Guess what folks? Futures matter again. The 14% growth # is completely consistent with our call on a multi-year business acceleration. But let’s not turn a blind eye to the math. Weighted channel growth is 3% -- 4% tops. This 10% from share gain NEEDS to continue with the stock up here. (Note: if images are not coming through -- let us know and we can send out the raw analysis).
Despite being a big bull for reasons that I still think other bulls don’t appreciate, I noted last week that those looking to manage risk around the quarter at least needed to acknowledge the sky-high expectations on both sides of the Street. In other words, ‘at least play it safe and take out your umbrella if there’s rain in the forecast.’
So what did Nike do? They ‘pulled a Nike’ and toasted the high-end of expectations. If there’s any one notable takeaway after packaging up all the commentary, Q&A and financials, it’s that the financial and human resource pain trade inside of Nike a year and a half ago is starting to pay off. Global demand is reaccelerating; a) in both footwear AND apparel, and b) across all the company’s new consumer categories. This has legs, folks. See our Nike Black Book from earlier this year for more details.
That said, the quarter was less than perfect, and there are a few items that raise question marks. These might seem like nit picks, but when the stock trades up after expectations were already so high, we need to nit pick.
a) The quality of the beat ($1.14 vs. our $1.08 and the Street’s buck) was not outstanding. Revenue missed our model by 2-points and the Street’s by a point. Blame it on FX – as the business remains solid on a constant-currency basis – but FX is KNOWN, so there should not be any surprises there.

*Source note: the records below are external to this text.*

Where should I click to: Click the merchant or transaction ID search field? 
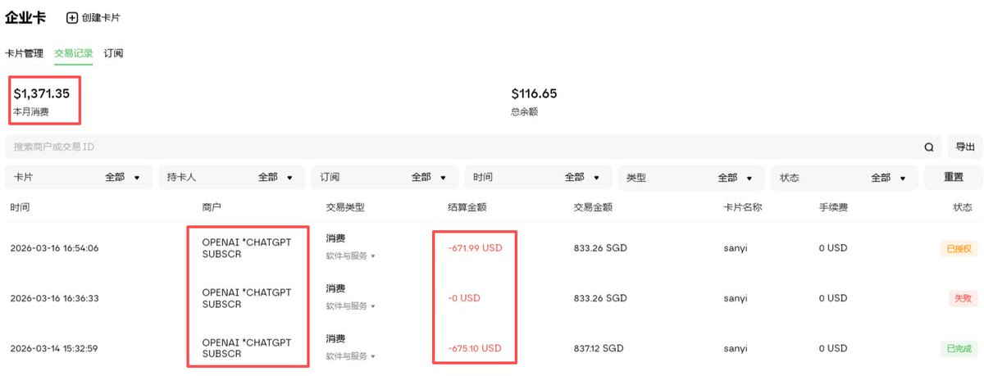[459, 147]
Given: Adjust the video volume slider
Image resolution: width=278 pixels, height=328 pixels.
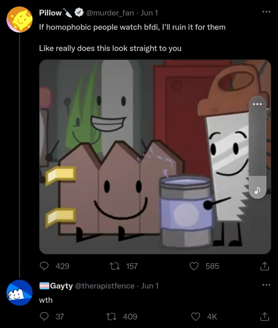Looking at the screenshot, I should pos(257,147).
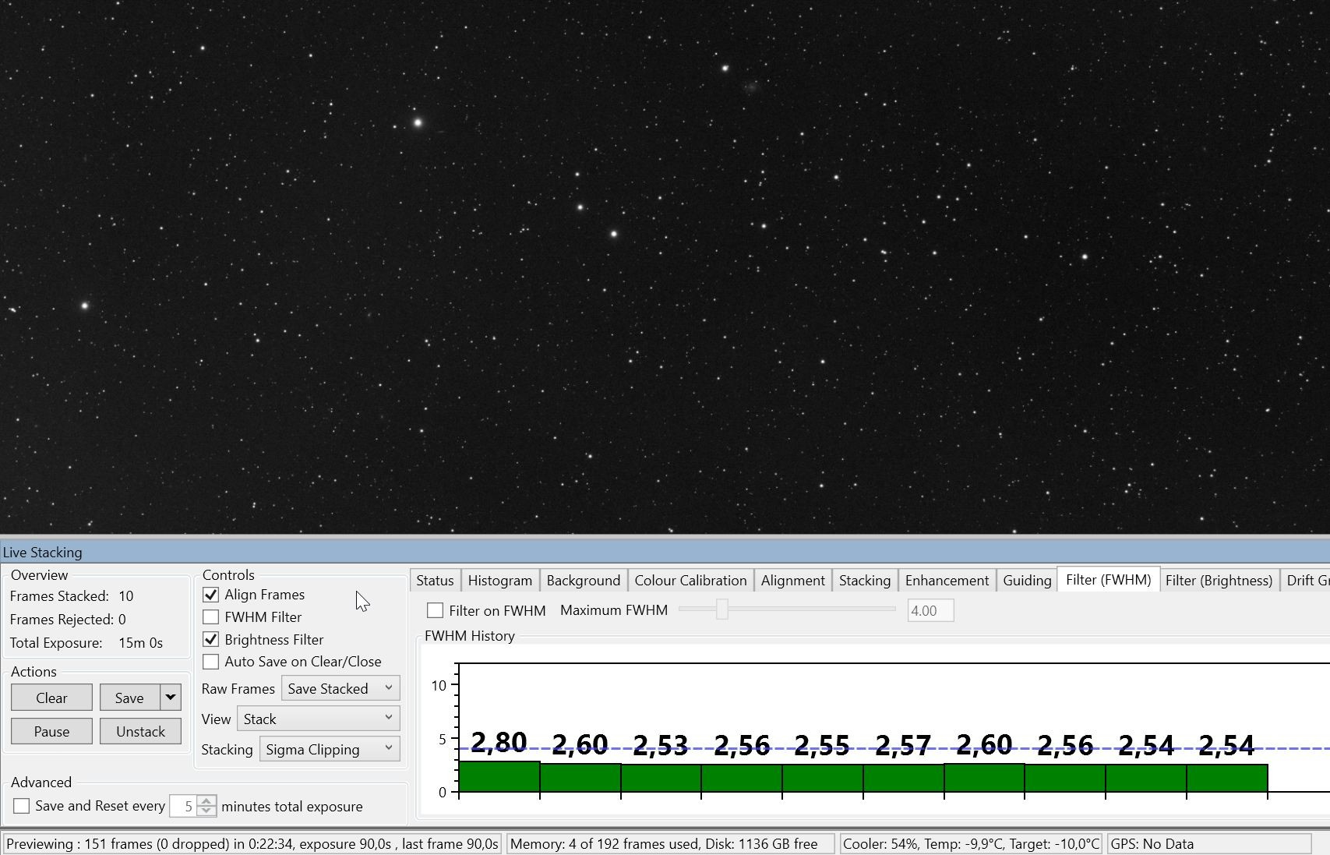Viewport: 1330px width, 855px height.
Task: Expand the View Stack dropdown
Action: 319,719
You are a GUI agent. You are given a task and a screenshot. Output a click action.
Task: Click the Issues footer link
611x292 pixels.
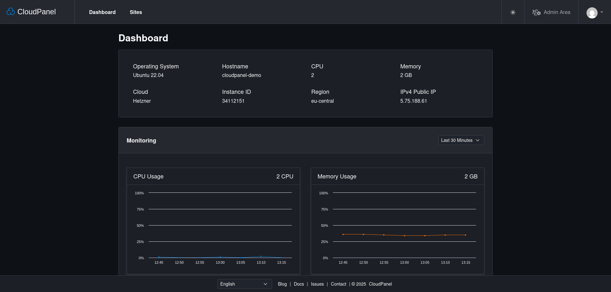pos(317,284)

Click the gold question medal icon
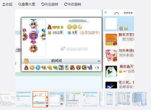point(26,61)
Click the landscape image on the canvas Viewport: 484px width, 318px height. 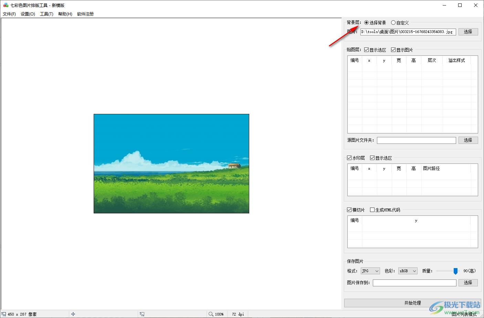171,163
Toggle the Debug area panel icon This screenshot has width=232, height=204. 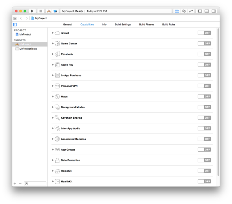(x=207, y=11)
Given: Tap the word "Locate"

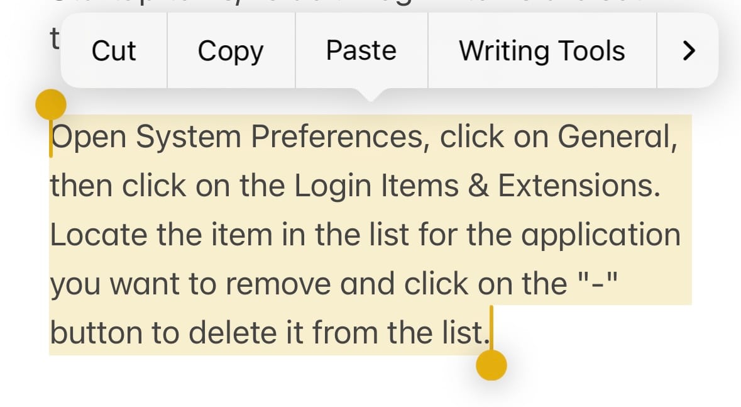Looking at the screenshot, I should tap(99, 235).
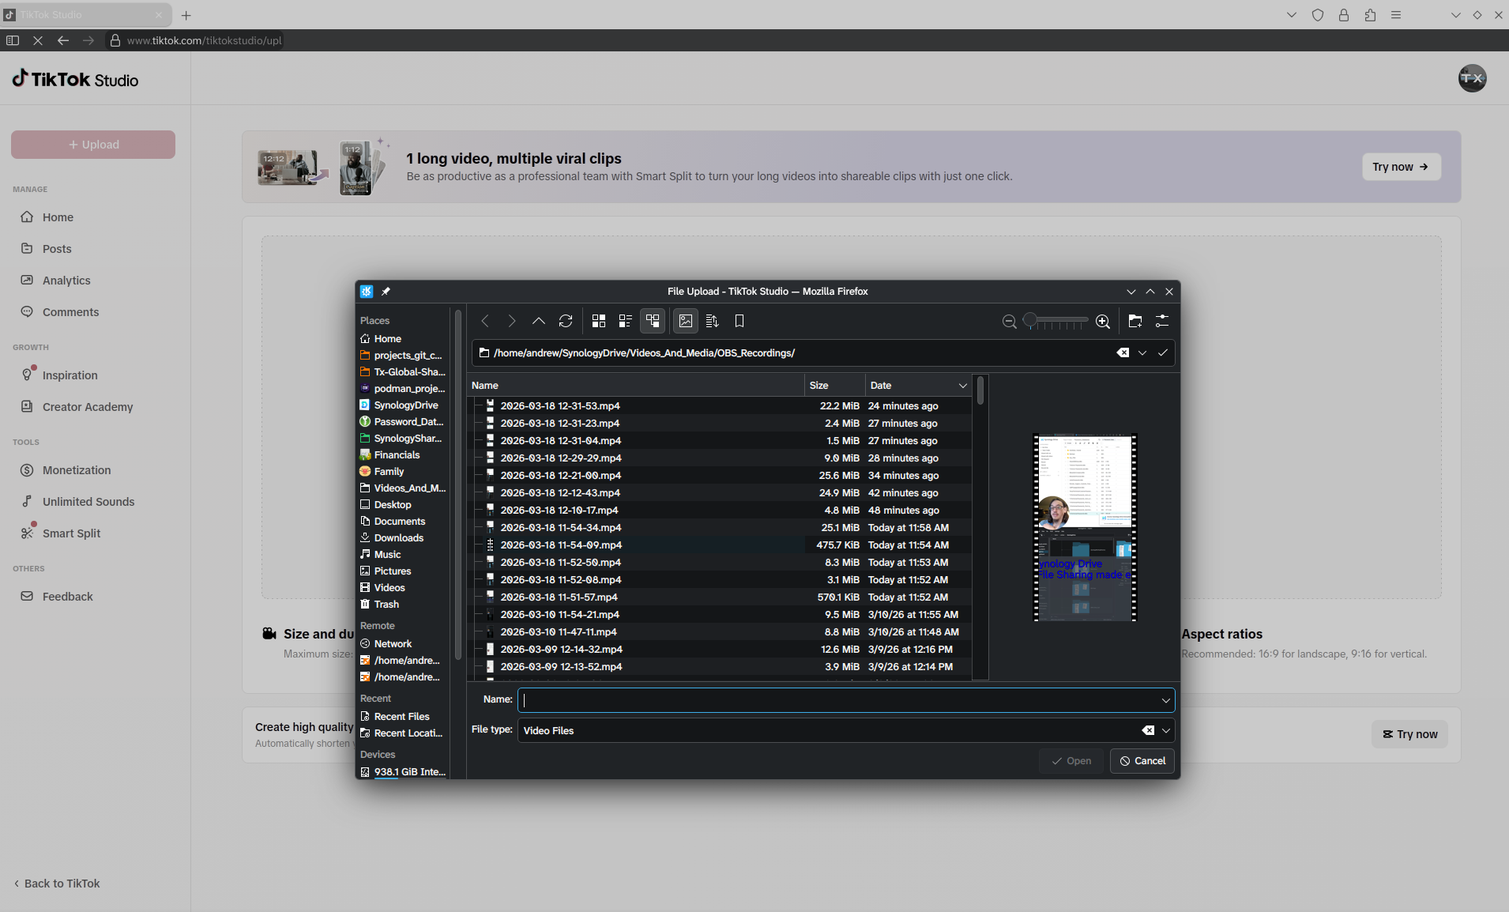Click the bookmarks icon in dialog toolbar
This screenshot has width=1509, height=912.
point(739,321)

b) Gross margins looked solid – right in line with our model and above NKE’s sandbag.
c) But the big delta was in SG&A, where operating overhead was flat on a -4.8% comp last year.

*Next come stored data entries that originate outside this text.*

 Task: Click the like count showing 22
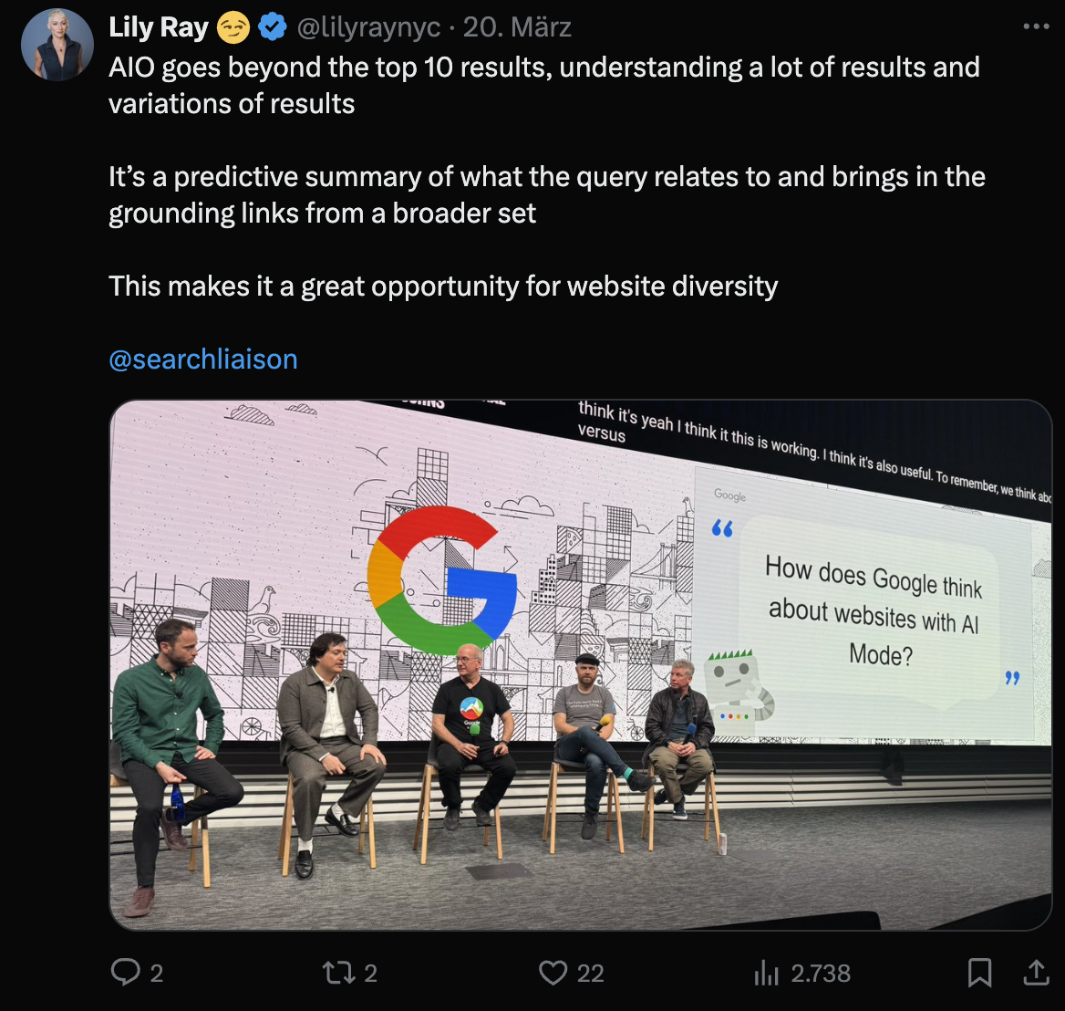pos(591,973)
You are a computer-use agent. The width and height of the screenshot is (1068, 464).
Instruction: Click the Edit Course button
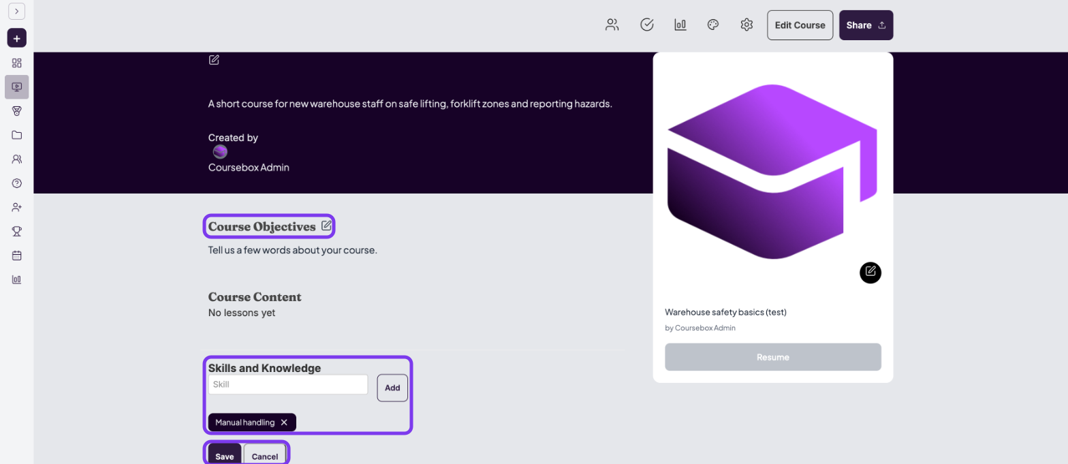click(x=800, y=25)
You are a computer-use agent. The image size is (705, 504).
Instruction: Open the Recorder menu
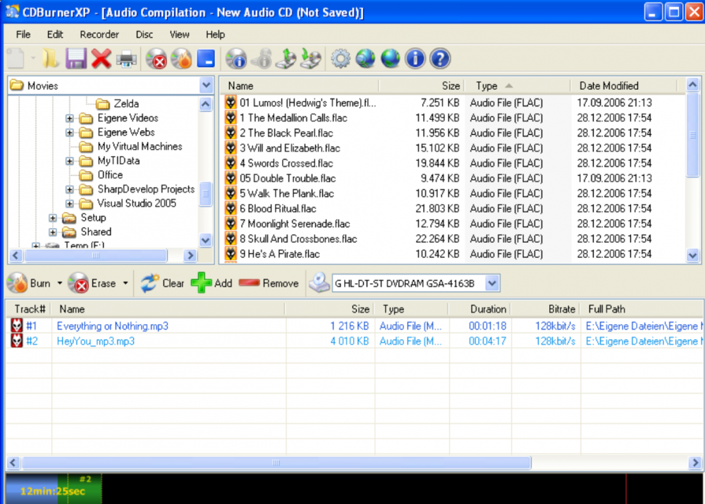pos(99,34)

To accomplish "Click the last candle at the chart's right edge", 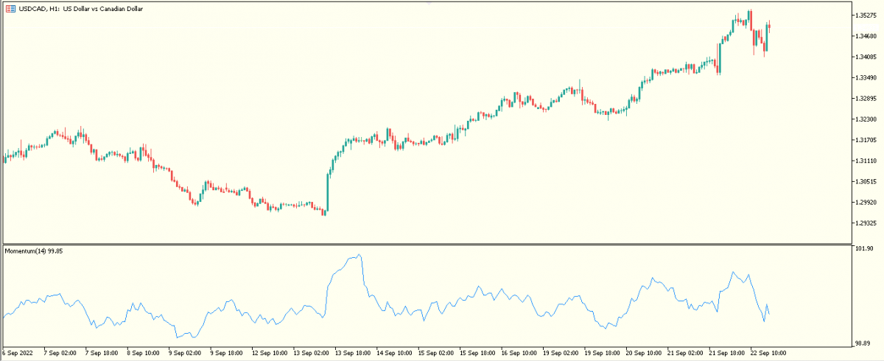I will point(769,26).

d) So the bottom line is that revenue delta cost $0.02 relative to our $1.08, and an unsustainable SG&A rate added up for $0.08. So overall…sales were +8%, EBIT was +11% and EPS was +10% (higher tax rate offset repo).
e) Sales/inventory spread and SIGMA position are good, but eroded 1,000 basis points sequentially. Not a disaster, but notable.
Back to the Future(s)
That brings me to the title of this note. Friday morning Keith and I were discussing the numbers. I took a few minutes and gave the plusses and minuses of the financials – noting the low quality relative to expectations. Then I got to the 14% North American futures number, and he looked at me like I had two heads and chuckled. He was probably thinking something like “Hello! Anybody home McFly? Think McFly, Think!”
That’s when it hit me… Sell side analysts and people inside the company – of which I was both – have it engrained in them that ‘futures really don’t matter that much anymore.’ That, of course, is a product of a time period where NKE would trade on the US business and nothing else. Even when US Footwear got to be less than 1/3 of sales – the US footwear number is what would drive the stock, and would drive the company (and the sell side) batty. Over the past few years, the market finally ‘got it’ that there’s more to this business than the US. But today, Mr. Market is definitely reverting to his former view as to what’s important. The trader in Keith got this in about 3 seconds flat. It took my inner McFly a couple hours to get ‘Back to the Futures’.
NOTE: Though unrelated, Nike secured a patent last quarter for a self-inflating shoe. Remind you of anything?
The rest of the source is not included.